AIM OF THE TASK: From the first line of the records down to the one that holds "Open the 東京", transcribe each line exactly and add nothing.

[DATASET EXTRACT Boundary: Start]

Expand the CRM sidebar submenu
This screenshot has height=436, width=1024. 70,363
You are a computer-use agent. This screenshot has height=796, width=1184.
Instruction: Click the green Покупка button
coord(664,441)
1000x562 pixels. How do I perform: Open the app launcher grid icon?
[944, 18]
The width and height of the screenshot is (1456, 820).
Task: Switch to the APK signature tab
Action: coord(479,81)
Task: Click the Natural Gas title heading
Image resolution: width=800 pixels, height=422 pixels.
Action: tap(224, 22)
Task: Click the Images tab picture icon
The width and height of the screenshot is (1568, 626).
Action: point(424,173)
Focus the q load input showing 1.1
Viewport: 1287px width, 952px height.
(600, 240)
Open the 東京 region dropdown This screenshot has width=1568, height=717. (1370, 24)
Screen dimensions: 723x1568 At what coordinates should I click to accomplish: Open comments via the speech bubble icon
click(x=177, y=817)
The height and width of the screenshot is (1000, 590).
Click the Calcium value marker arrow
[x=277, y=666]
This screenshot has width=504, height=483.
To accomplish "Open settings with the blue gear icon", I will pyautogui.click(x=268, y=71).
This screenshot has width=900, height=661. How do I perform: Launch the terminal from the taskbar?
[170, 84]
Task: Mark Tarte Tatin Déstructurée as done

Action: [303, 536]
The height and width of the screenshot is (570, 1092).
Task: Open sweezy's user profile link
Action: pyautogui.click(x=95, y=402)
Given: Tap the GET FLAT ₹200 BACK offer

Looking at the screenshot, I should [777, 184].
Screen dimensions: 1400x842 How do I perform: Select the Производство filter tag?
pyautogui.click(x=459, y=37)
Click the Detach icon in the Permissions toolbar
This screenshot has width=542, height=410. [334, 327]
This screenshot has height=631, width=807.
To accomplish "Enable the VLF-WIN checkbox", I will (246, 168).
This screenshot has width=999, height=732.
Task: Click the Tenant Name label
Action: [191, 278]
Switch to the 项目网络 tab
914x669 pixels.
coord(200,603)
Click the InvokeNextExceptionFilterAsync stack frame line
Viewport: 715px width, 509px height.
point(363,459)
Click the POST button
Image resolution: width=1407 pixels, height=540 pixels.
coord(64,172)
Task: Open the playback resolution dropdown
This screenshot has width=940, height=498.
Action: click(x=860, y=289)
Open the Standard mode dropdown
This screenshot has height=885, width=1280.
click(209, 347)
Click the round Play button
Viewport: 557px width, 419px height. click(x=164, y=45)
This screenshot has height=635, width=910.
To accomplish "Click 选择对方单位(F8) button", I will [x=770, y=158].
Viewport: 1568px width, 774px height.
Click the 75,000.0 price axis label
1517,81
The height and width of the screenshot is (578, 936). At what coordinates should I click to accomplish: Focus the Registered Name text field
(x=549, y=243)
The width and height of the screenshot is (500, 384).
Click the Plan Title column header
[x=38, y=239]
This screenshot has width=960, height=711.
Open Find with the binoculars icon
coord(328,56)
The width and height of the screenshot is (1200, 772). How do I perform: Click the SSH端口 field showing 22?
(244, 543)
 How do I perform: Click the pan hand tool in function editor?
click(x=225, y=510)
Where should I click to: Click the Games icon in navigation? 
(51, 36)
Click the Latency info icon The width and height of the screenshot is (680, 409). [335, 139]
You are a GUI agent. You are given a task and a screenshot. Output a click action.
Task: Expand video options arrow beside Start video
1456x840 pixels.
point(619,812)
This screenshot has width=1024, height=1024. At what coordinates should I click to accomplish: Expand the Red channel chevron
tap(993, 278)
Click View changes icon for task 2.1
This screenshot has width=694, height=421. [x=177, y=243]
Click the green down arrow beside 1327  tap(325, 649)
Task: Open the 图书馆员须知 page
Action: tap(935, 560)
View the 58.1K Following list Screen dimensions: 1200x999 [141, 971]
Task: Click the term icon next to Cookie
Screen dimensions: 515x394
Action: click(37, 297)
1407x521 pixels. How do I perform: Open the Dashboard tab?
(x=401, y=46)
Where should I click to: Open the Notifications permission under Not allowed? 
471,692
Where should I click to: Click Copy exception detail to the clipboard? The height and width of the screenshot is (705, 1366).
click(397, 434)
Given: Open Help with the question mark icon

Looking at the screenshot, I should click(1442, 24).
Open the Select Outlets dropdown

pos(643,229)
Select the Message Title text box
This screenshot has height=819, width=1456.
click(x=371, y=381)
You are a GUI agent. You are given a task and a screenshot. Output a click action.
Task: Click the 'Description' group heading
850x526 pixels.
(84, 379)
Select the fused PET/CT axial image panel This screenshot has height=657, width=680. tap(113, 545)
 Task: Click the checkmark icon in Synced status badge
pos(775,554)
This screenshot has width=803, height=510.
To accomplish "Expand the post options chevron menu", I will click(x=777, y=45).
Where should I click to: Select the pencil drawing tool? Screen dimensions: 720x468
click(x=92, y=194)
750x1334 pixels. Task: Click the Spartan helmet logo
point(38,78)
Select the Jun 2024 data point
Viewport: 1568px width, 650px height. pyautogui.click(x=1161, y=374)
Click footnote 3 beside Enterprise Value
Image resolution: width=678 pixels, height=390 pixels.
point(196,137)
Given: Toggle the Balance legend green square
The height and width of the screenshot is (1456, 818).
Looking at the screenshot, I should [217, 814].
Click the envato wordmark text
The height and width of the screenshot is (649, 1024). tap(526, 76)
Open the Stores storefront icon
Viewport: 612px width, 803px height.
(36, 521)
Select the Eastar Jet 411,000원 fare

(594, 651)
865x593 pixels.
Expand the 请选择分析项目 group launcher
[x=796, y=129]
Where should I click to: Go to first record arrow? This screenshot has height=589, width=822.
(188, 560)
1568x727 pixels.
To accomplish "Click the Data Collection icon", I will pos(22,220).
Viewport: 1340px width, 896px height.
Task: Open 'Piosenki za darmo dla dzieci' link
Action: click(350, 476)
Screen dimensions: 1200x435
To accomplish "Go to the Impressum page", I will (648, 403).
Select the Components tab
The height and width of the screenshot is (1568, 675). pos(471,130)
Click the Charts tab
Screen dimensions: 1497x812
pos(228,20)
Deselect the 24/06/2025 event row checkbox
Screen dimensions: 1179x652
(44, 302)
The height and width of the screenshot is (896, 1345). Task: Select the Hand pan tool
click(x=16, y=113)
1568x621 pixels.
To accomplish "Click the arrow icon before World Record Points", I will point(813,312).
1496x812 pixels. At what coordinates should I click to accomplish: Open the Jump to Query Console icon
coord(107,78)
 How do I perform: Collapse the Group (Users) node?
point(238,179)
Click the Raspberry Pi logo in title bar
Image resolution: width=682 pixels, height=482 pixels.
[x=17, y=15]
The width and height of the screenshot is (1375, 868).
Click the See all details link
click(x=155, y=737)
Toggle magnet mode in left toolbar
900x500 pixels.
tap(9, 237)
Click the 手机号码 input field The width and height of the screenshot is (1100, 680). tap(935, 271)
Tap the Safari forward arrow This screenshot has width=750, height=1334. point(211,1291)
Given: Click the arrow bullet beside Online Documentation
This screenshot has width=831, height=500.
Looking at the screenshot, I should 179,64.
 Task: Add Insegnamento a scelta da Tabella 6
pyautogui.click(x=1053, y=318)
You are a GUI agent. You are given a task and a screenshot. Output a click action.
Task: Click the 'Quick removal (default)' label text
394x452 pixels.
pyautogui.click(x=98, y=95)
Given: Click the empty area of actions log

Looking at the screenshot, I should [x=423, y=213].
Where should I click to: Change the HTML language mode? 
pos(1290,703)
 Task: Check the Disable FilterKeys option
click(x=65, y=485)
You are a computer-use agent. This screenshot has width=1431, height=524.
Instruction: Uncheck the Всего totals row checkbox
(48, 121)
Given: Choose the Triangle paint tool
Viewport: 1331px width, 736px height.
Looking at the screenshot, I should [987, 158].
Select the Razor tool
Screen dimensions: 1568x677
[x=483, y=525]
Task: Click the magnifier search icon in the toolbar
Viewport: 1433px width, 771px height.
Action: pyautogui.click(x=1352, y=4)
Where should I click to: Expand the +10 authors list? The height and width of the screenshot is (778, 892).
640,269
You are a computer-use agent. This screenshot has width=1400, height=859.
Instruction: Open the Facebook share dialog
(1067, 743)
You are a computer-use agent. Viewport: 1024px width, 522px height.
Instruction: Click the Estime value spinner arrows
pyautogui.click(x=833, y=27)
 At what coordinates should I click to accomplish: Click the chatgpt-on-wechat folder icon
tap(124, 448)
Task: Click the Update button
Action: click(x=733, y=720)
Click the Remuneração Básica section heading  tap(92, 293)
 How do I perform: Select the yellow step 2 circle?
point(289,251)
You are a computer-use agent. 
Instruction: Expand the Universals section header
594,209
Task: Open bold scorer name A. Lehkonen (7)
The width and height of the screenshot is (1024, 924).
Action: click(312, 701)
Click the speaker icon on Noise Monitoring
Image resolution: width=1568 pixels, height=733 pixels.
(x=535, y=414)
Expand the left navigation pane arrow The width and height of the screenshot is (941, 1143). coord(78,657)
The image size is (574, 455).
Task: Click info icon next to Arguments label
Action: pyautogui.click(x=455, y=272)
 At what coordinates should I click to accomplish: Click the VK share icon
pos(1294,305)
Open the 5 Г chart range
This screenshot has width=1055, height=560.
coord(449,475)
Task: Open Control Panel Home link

[DATASET EXTRACT Boundary: End]

EXPECTED ANSWER:
Expand the CRM sidebar submenu
This screenshot has height=436, width=1024. 70,363
You are a computer-use agent. This screenshot has height=796, width=1184.
Instruction: Click the green Покупка button
coord(664,441)
1000x562 pixels. How do I perform: Open the app launcher grid icon?
[944, 18]
The width and height of the screenshot is (1456, 820).
Task: Switch to the APK signature tab
Action: coord(479,81)
Task: Click the Natural Gas title heading
Image resolution: width=800 pixels, height=422 pixels.
Action: tap(224, 22)
Task: Click the Images tab picture icon
The width and height of the screenshot is (1568, 626).
Action: point(424,173)
Focus the q load input showing 1.1
Viewport: 1287px width, 952px height.
(600, 240)
Open the 東京 region dropdown This screenshot has width=1568, height=717. (1370, 24)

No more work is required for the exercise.